_Directions for this task_
Please write out every line of the material exactly.

_The data_
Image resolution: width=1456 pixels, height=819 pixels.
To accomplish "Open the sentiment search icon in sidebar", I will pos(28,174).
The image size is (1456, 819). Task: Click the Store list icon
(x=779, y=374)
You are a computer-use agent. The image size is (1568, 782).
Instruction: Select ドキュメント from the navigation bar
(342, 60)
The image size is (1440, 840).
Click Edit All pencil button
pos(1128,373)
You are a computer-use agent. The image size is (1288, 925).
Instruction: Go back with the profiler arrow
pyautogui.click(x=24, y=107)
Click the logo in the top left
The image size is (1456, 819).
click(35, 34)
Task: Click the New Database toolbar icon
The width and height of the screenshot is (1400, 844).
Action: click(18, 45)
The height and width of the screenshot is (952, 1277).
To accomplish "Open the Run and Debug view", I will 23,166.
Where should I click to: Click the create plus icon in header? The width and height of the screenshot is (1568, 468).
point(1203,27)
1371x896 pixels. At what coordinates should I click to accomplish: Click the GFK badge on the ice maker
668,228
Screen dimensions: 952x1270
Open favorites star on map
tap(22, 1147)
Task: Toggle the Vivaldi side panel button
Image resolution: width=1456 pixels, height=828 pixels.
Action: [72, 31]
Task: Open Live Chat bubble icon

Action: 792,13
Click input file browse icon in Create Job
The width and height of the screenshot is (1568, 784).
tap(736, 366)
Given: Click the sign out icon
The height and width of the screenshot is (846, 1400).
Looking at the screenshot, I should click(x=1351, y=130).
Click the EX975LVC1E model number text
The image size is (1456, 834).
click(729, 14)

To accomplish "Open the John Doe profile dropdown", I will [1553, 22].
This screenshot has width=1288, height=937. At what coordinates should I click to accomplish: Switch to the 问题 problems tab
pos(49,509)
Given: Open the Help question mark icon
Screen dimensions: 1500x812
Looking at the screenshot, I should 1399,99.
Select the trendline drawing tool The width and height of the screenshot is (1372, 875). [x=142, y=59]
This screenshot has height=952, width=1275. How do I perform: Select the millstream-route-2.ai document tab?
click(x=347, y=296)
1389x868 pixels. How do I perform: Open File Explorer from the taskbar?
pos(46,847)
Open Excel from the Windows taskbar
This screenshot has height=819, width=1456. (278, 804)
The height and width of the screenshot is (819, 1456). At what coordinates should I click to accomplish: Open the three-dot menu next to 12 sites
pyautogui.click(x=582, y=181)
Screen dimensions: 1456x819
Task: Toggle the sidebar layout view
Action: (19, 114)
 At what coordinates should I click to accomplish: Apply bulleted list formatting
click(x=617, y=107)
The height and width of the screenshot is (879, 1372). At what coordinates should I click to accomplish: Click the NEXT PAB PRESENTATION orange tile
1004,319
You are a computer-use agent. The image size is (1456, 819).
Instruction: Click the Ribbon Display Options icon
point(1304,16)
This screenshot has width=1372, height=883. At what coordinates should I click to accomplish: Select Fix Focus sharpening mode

_Response to this task_
Image resolution: width=1456 pixels, height=819 pixels.
To accomplish "Open the sentiment search icon in sidebar", I will pos(28,174).
The image size is (1456, 819). Task: Click the Store list icon
(x=779, y=374)
You are a computer-use agent. The image size is (1568, 782).
Instruction: Select ドキュメント from the navigation bar
(342, 60)
The image size is (1440, 840).
Click Edit All pencil button
pos(1128,373)
You are a computer-use agent. The image size is (1288, 925).
Instruction: Go back with the profiler arrow
pyautogui.click(x=24, y=107)
Click the logo in the top left
The image size is (1456, 819).
click(35, 34)
Task: Click the New Database toolbar icon
The width and height of the screenshot is (1400, 844).
Action: click(18, 45)
The height and width of the screenshot is (952, 1277).
To accomplish "Open the Run and Debug view", I will 23,166.
Where should I click to: Click the create plus icon in header? The width and height of the screenshot is (1568, 468).
point(1203,27)
1371x896 pixels. At what coordinates should I click to accomplish: Click the GFK badge on the ice maker
668,228
Screen dimensions: 952x1270
Open favorites star on map
tap(22, 1147)
Task: Toggle the Vivaldi side panel button
Image resolution: width=1456 pixels, height=828 pixels.
Action: [72, 31]
Task: Open Live Chat bubble icon

Action: 792,13
Click input file browse icon in Create Job
The width and height of the screenshot is (1568, 784).
tap(736, 366)
Given: Click the sign out icon
The height and width of the screenshot is (846, 1400).
Looking at the screenshot, I should click(x=1351, y=130).
Click the EX975LVC1E model number text
The image size is (1456, 834).
click(729, 14)

To accomplish "Open the John Doe profile dropdown", I will [1553, 22].
This screenshot has width=1288, height=937. At what coordinates should I click to accomplish: Switch to the 问题 problems tab
pos(49,509)
Given: Open the Help question mark icon
Screen dimensions: 1500x812
Looking at the screenshot, I should 1399,99.
Select the trendline drawing tool The width and height of the screenshot is (1372, 875). [x=142, y=59]
This screenshot has height=952, width=1275. How do I perform: Select the millstream-route-2.ai document tab?
click(x=347, y=296)
1389x868 pixels. How do I perform: Open File Explorer from the taskbar?
pos(46,847)
Open Excel from the Windows taskbar
This screenshot has height=819, width=1456. (278, 804)
The height and width of the screenshot is (819, 1456). At what coordinates should I click to accomplish: Open the three-dot menu next to 12 sites
pyautogui.click(x=582, y=181)
Screen dimensions: 1456x819
Task: Toggle the sidebar layout view
Action: (19, 114)
 At what coordinates should I click to accomplish: Apply bulleted list formatting
click(x=617, y=107)
The height and width of the screenshot is (879, 1372). At what coordinates should I click to accomplish: Click the NEXT PAB PRESENTATION orange tile
1004,319
You are a computer-use agent. The image size is (1456, 819).
Instruction: Click the Ribbon Display Options icon
point(1304,16)
This screenshot has width=1372, height=883. At what coordinates should I click to accomplish: Select Fix Focus sharpening mode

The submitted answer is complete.